# Flash trigger and reciever



## 2JupitersTooMany (Feb 6, 2014)

Alright so I have a speedlight (canon 430ex) and I'm wanting to use off camera. Looking for a flash trigger and receiver that will actually work. I bought a cheap cowboy studio one and it just does not work at all. It has absolutely no range and when even in range it hardly goes off. So my question is do any of you know a good, reliable flash trigger and receiver that has some actual range to it?
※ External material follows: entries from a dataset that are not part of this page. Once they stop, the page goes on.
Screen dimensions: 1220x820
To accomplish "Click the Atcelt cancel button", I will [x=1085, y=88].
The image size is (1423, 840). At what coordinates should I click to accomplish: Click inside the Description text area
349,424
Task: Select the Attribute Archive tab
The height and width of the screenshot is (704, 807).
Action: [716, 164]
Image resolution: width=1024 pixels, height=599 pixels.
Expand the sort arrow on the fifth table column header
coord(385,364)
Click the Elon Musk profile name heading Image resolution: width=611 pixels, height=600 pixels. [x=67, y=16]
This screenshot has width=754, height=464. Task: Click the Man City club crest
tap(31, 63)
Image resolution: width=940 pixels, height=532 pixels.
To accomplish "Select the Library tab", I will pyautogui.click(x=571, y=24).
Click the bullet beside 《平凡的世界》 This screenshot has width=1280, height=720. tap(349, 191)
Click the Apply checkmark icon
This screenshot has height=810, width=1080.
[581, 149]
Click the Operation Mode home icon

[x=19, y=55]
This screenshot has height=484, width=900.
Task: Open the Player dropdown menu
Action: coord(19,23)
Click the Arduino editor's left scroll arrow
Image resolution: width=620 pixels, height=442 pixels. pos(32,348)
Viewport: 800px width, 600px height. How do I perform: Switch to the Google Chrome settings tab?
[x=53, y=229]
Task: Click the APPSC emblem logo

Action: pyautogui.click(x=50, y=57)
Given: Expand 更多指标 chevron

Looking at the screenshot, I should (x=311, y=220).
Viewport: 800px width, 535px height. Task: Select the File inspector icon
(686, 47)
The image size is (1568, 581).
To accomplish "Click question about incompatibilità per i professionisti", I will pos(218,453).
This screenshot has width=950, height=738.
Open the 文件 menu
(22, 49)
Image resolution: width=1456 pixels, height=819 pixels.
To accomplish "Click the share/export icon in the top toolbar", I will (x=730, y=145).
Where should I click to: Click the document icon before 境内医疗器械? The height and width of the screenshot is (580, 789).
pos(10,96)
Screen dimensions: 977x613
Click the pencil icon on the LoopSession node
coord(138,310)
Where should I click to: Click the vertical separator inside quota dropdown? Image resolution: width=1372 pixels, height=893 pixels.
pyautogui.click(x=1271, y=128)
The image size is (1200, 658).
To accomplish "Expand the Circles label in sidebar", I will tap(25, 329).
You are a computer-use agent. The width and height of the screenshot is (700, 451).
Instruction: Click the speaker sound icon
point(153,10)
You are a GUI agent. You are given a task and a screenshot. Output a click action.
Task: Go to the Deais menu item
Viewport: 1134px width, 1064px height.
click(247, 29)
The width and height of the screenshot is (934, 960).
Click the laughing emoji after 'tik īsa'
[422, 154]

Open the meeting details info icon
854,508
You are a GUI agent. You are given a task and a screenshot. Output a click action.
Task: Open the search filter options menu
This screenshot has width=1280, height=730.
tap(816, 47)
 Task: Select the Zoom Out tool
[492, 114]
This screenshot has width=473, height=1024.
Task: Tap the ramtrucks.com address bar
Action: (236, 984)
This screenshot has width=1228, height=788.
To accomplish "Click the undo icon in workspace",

I have no real knowledge when it comes it this.


----------



## NedM (Feb 6, 2014)

Pocket wizards.


----------



## 2JupitersTooMany (Feb 6, 2014)

any cheaper solutions?

I don't do any professional work and just want to experiment with different types of lighting. Not trying to spend $400 on a transmitter and transceiver.


----------



## NedM (Feb 6, 2014)

2JupitersTooMany said:


> any cheaper solutions?
> 
> I don't do any professional work and just want to experiment with different types of lighting. Not trying to spend $400 on a transmitter and transceiver.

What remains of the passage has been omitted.